High fat meats and dairy products such as butter contain saturated fats. In the past, these were linked to high cholesterol and an increase risk of heart disease. However, recent research shows that this is not the case: An increased risk of heart disease is actually more likely to be associated with a diet that is high in sugar and refined carbohydrates.
Saturated fats are not actually “essential” for our health, but a little now and then is absolutely fine.
The good – Unsaturated fats
Unsaturated fats come in two forms – monounsaturated fats and polyunsaturated fats.
Examples of monounsaturated fats include nuts, olive oil, almond butter and avocados.
Polyunsaturated fats are found in foods like flaxseeds, sunflower oil, walnuts, salmon and other oily fish.
There are two types of polyunsaturated fats – omega-3 and omega-6.
Omega-6 is found in seeds, nuts and oils such as sunflower oil.
Omega-3 is found in plant foods such as flax seeds and oily fish such as salmon and mackerel.
Polyunsaturated fats are also called “essential fats” as you cannot make them in your body. You have to get them from the food you eat. And these fats are considered to be the healthiest.
So far so good, but this is where things get a bit tricky!
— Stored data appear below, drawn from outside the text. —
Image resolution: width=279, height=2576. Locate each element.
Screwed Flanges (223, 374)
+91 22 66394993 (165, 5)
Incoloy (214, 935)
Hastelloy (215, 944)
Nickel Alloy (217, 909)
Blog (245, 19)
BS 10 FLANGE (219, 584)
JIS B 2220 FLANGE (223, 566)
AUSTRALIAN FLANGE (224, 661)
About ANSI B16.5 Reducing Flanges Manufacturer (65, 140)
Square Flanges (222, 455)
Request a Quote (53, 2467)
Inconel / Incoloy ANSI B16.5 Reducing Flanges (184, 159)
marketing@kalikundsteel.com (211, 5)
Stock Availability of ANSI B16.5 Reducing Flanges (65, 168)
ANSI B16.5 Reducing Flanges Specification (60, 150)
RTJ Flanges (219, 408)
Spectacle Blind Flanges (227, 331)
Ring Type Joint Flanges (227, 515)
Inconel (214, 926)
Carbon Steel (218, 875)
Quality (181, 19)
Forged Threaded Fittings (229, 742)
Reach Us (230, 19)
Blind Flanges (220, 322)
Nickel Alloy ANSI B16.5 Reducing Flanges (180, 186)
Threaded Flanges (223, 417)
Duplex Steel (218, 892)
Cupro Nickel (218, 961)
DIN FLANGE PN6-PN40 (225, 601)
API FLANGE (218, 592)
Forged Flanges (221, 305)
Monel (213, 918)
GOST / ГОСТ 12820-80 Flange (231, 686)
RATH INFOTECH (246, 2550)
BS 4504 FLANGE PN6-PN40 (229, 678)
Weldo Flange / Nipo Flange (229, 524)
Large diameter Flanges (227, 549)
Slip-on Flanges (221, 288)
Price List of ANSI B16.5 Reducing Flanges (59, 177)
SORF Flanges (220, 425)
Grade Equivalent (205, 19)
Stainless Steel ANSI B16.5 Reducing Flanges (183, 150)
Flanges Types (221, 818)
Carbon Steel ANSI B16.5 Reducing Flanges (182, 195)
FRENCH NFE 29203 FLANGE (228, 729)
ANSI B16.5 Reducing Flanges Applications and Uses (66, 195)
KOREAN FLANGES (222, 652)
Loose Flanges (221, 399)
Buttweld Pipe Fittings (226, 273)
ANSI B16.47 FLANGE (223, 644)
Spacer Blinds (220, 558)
Although both of these fats are essential, it is important to get the omega 6:3 ratio in balance. Unfortunately, our modern diets favour omega 6 which is abundant in vegetable oils, animal products and processed foods. And when this pathway is favoured, it can be pro -inflammatory in the body. It is therefore important to include oily fish in your diet 3 times a week. And if this is not possible, consider supplementation with a good quality fish oil.
Why is fat essential for peri and menopausal women?
- It fuels your body and gives you energy.
- 60% of our brain is fat, so it goes without saying that good fats are essential for it to function. A diet that is low in fat can contribute to menopause symptoms such as brain fog and forgetfulness.
- For your hormone production. As you transition through the menopause, your sex hormones start to fluctuate and eventually decline. During this transition phase, it is really important to support your hormonal health as much as you can. And good sources of healthy fats are one way to do this.
- One of the more common menopausal symptoms are achy joints. Essential fats are considered to be anti-inflammatory and a good source of lubrication.
- Fat helps you to control your weight. They are very filling so help to decrease your appetite. They also help to control sugar cravings by balancing your blood sugars.
- They help to keep our skin soft and supple and keep those wrinkles at bay.
- Fat helps you to absorb certain vitamins that are fat soluble (A,D,E,K). And this is a requirement for our hormones to work properly.
So the bottom line is this. Essential fats can make a difference between a smooth transition through the menopause and one that is perhaps a little more bumpy.